--- Quelle ---

Die Reichelsburg betreffend hatte die Erfüllung dieser Geleit-Aufgabe unter Philipp von Weinsberg, dem Älteren noch einmal einen Höhepunkt (als er nach dem Tode seines Vaters Erbkämmerer wurde, überließ er sie aber dem Truchsess Reinhard). Er hatte das Geleitrecht (vom Würzburger Fürstbischof erhalten) für die Strecke von der "Kauberstadt" bis zum "Gericht" (= Galgenberg Richtung Hemmersheim). Wie sich diese Angelegenheit zwischen Weinsbergern und Ansbachern im Einzelnen zeitlich und rechtlich abwechselte, verteilte und regelte, ist mir nicht bekannt.
Besonders im Frühjahr und im Herbst zogen unter den Augen des Türmers der Reichelsburg die großen Geleitzüge der Nürnberger Kaufleute zur Frankfurter Messe. Wenn Händler gesichtet wurden, konnten die Hohenloher ihnen "Geleitreiter" entgegen schicken, die ihnen Zoll für diese Begleitung abknöpften, der Aub zugute kam. 1325 (vier Jahre nach Dantes Tod übrigens und zwei Jahre bevor sich die Dinge abspielen, die sich Umberto Eco in seinem schönen Buch ausgedacht hat) erhielt Aub von Ludwig IV. dem Bayern das Marktrecht, weil Gottfried II. von Hohenlohe-Brauneck und sein Bruder Ludwig Gefolgsmänner von ihm waren (und Gerlach sein Schwiegersohn). 1404 (zu Konrad von Weinsbergs und Hans Truchsess von Baldersheims Zeiten) wurde ein Stadtrecht draus, das ihnen in Heidelberg von Ruprecht von der Pfalz zugestanden wurde (der, anders als so oft, auch schwarz auf weiß, behauptet und nachgeplappert, nicht Kaiser, sondern König war). Trotz dieser gewissenhaften Überwachung der Handelswege wurden zum Beispiel 1512 eine Viertelmeile von Aub entfernt (wahrscheinlich auf der Simmershöfer Straße) 7 vollbeladene Nürnberger Wägen von 15 berittenen Wegelagerern aufgebrochen.
Wenn die Kaufleute versuchten, auf Nebenstrecken den Zoll zu umgehen, dann wurden sie vom Geleitherrn selbst angegriffen. Mit gutem Recht. Und manchmal vielleicht auch mehr schlecht als recht, da es keine Rechtssicherheit geben kann, wenn das reziproke divide et impera derart anarchische Vielfalt hervorbringt, wie in Aub geschehen.

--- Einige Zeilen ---
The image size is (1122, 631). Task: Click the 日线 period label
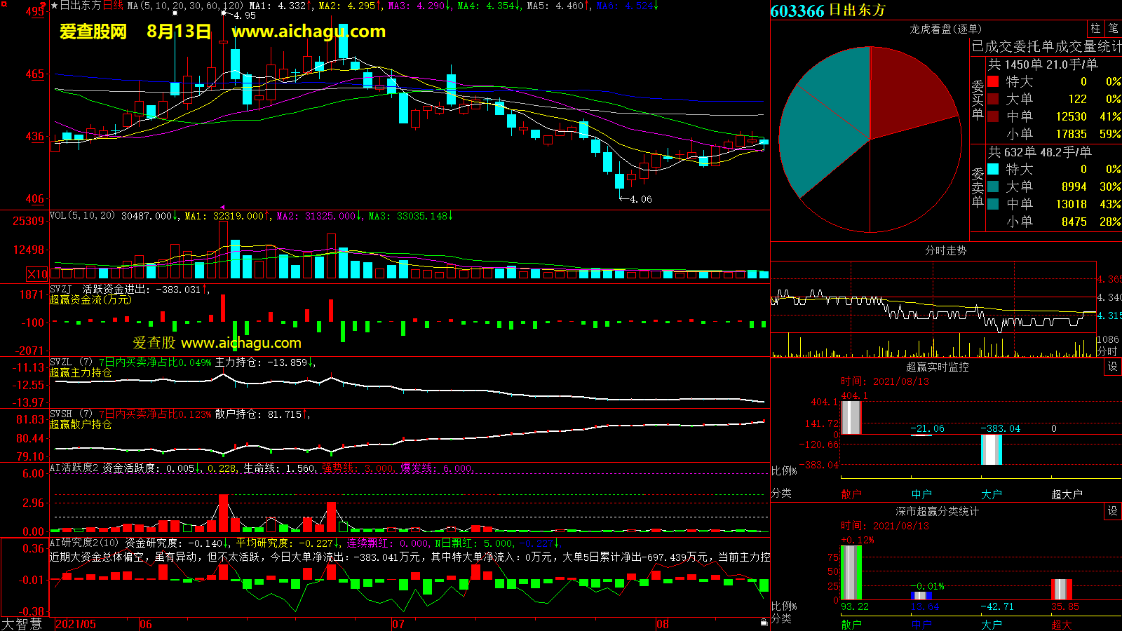(x=113, y=6)
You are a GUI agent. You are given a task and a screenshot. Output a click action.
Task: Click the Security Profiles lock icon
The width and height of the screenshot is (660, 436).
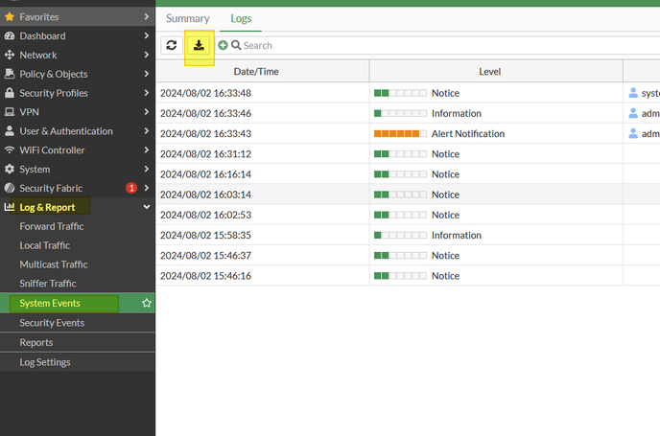(10, 93)
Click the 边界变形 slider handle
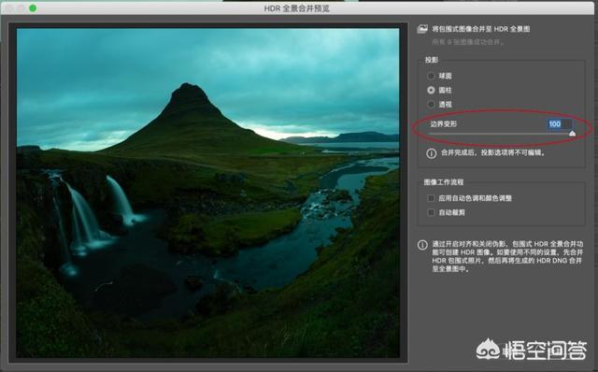This screenshot has height=372, width=598. tap(572, 133)
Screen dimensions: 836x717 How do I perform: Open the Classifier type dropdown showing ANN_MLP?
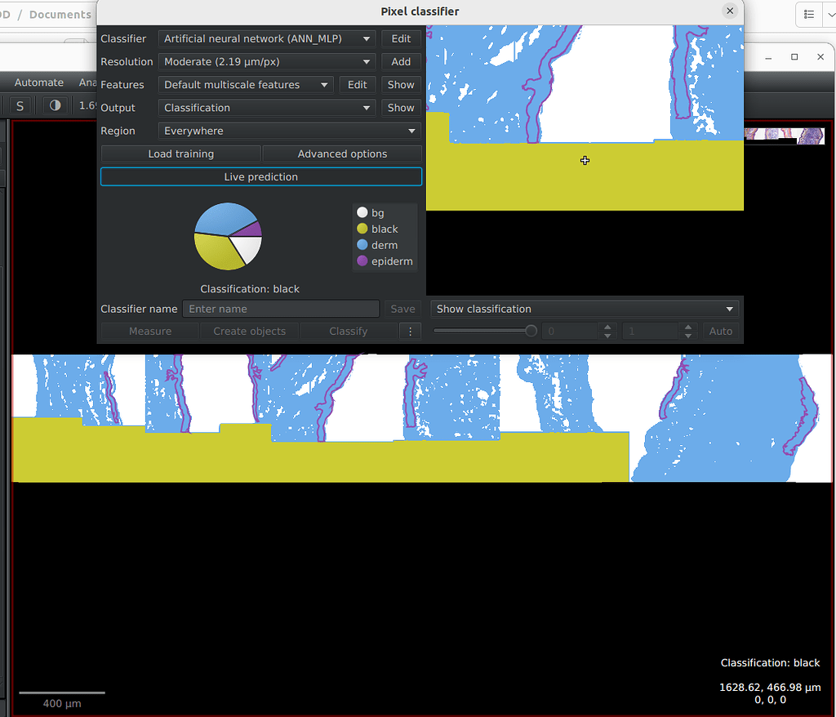pos(266,38)
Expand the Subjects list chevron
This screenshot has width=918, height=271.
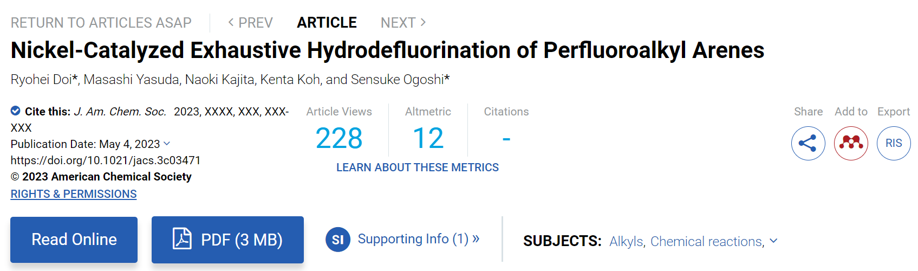pos(773,241)
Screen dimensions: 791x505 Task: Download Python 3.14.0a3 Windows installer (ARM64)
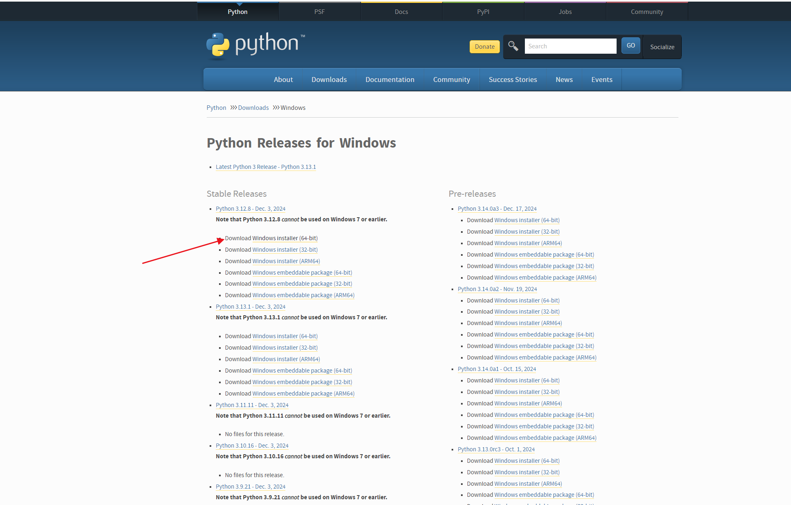[x=528, y=243]
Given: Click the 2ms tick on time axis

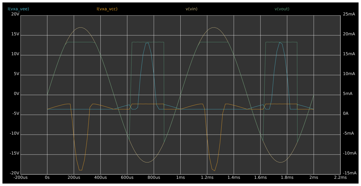Looking at the screenshot, I should tap(314, 177).
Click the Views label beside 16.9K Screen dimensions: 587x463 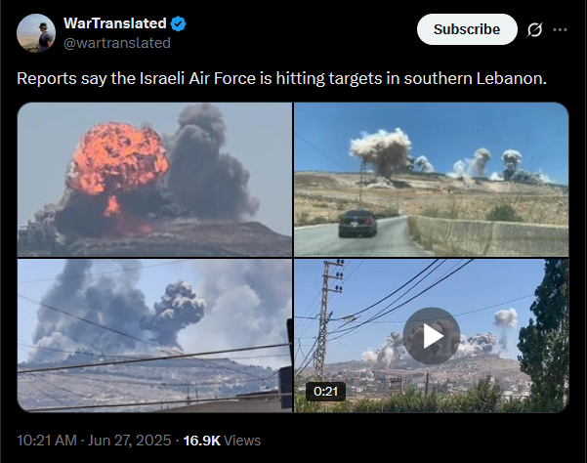(242, 441)
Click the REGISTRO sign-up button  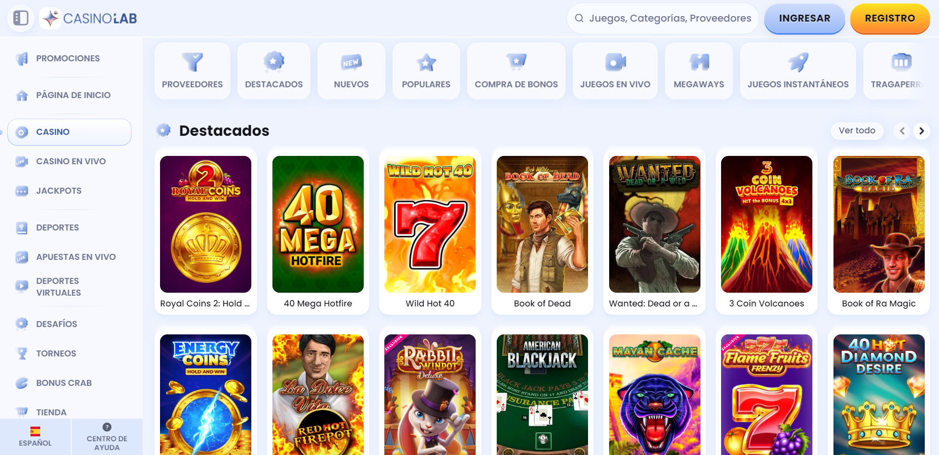tap(890, 19)
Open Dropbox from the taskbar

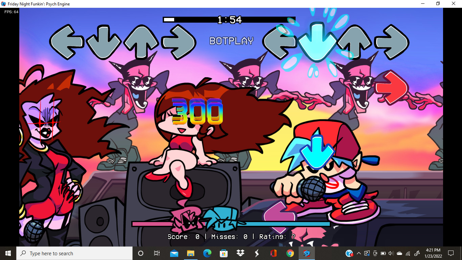[x=240, y=253]
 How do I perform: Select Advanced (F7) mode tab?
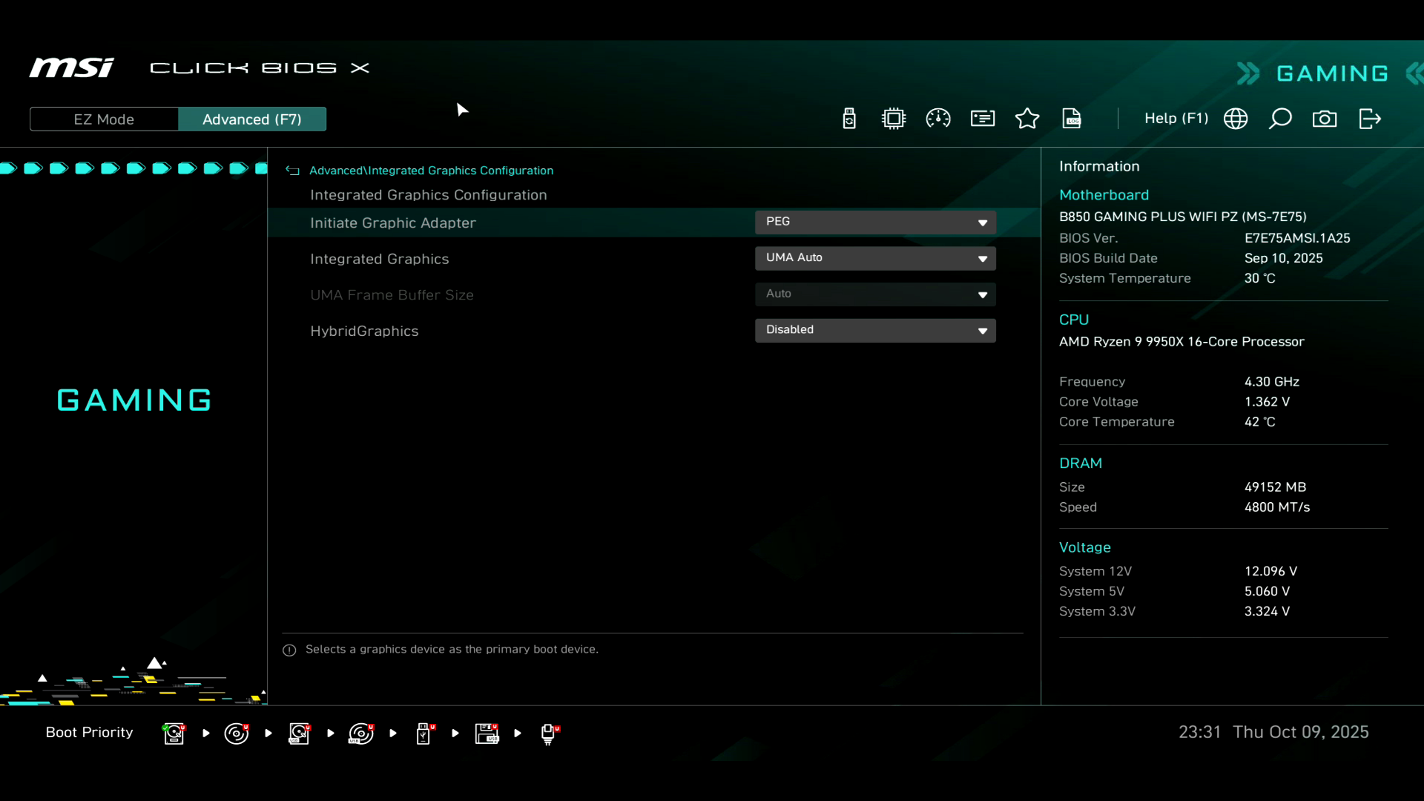pyautogui.click(x=252, y=119)
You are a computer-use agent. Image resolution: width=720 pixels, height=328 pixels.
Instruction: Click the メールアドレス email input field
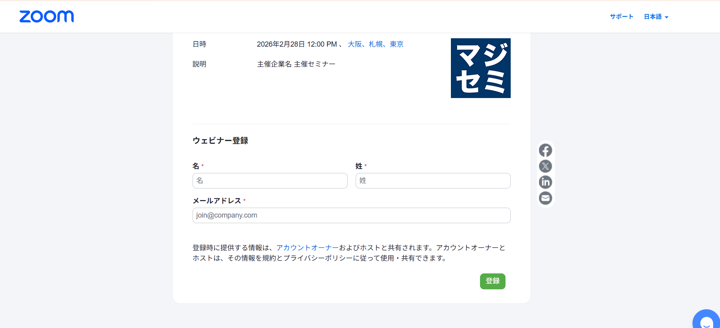[x=351, y=215]
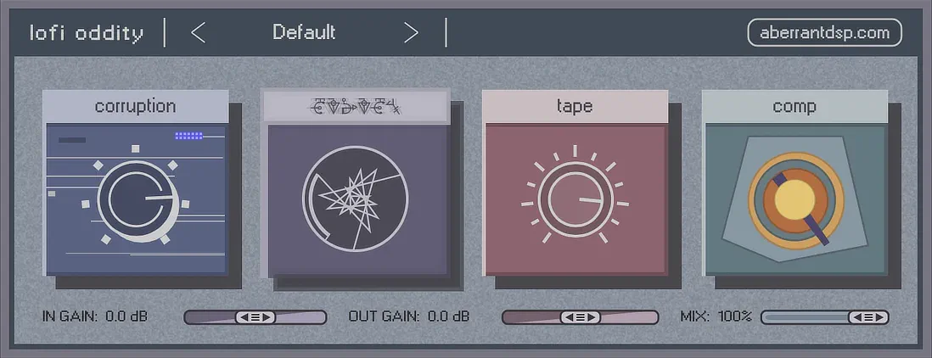Select next preset with right chevron

click(x=412, y=32)
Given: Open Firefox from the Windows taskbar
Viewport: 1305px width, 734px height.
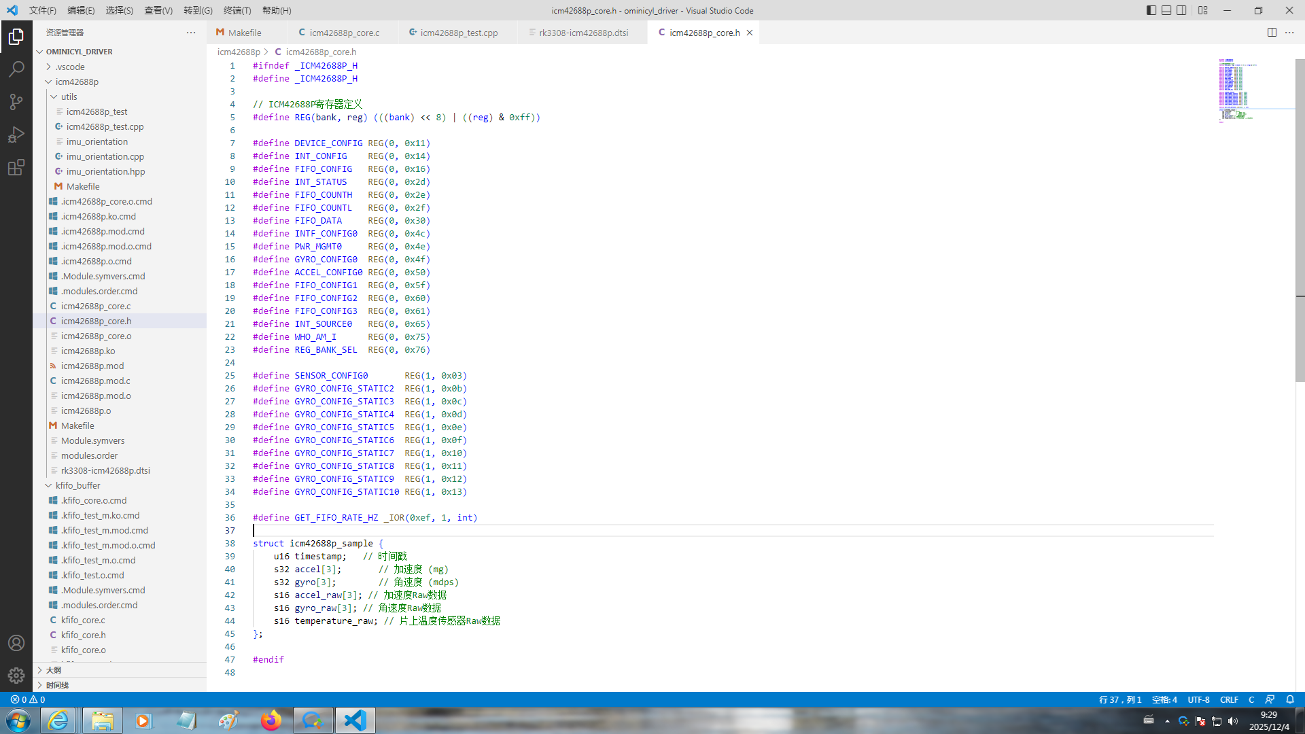Looking at the screenshot, I should click(271, 720).
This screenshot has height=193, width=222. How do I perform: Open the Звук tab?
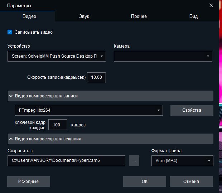[x=84, y=16]
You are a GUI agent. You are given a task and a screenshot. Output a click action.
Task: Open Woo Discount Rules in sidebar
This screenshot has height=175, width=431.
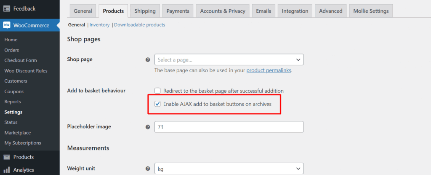click(x=26, y=71)
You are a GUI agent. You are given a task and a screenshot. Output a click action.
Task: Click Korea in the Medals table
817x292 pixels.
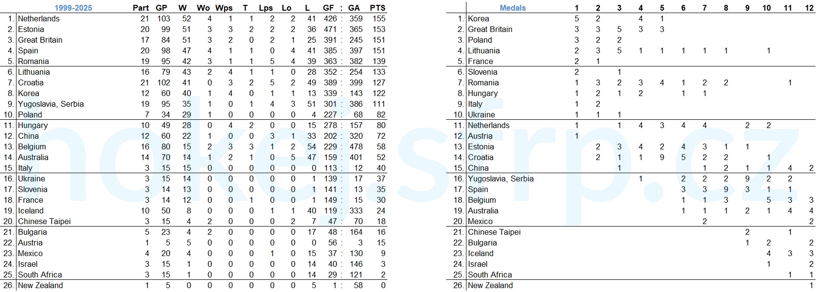[x=479, y=18]
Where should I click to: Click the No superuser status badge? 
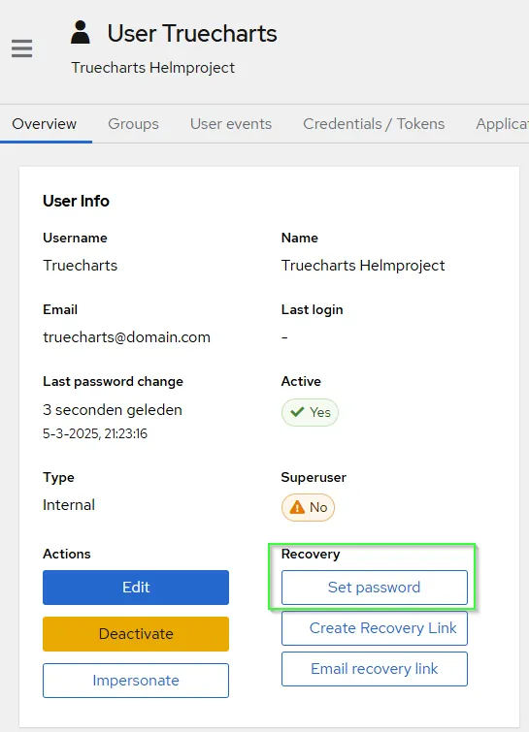(x=308, y=507)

--- Aufgabenstellung ---
• 1. Beantworte anhand der Quelle die folgenden Fragen:
(a) Von wem erhielt Aub im Jahr 1325 das Marktrecht?
(b) Für welche Strecke besaß Philipp von Weinsberg der Ältere das Geleitrecht?
(c) Wie viele vollbeladene Nürnberger Wägen wurden 1512 nahe Aub aufgebrochen, und wie viele berittene Wegelagerer waren daran beteiligt?
• 2. Prüfe, ob die folgenden Aussagen mit der Quelle übereinstimmen. Antworte jeweils mit Ja oder Nein und belege deine Antwort mit einem wörtlichen Zitat.
(a) Die großen Geleitzüge der Nürnberger Kaufleute zogen vor allem im Sommer zur Frankfurter Messe.
(b) Das Stadtrecht wurde 1404 in Heidelberg von Ruprecht von der Pfalz zugestanden.
(c) Kaufleute, die auf Nebenstrecken den Zoll umgehen wollten, wurden vom Geleitherrn selbst angegriffen.

--- Lösungen nach Aufgaben ---
• 1.
(a) Von Ludwig IV. dem Bayern.
(b) Von der "Kauberstadt" bis zum "Gericht" (= Galgenberg Richtung Hemmersheim).
(c) 7 Wägen, aufgebrochen von 15 berittenen Wegelagerern.

• 2.
(a) Nein: "Besonders im Frühjahr und im Herbst zogen unter den Augen des Türmers der Reichelsburg die großen Geleitzüge der Nürnberger Kaufleute zur Frankfurter Messe."
(b) Ja: "1404 (zu Konrad von Weinsbergs und Hans Truchsess von Baldersheims Zeiten) wurde ein Stadtrecht draus, das ihnen in Heidelberg von Ruprecht von der Pfalz zugestanden wurde"
(c) Ja: "Wenn die Kaufleute versuchten, auf Nebenstrecken den Zoll zu umgehen, dann wurden sie vom Geleitherrn selbst angegriffen."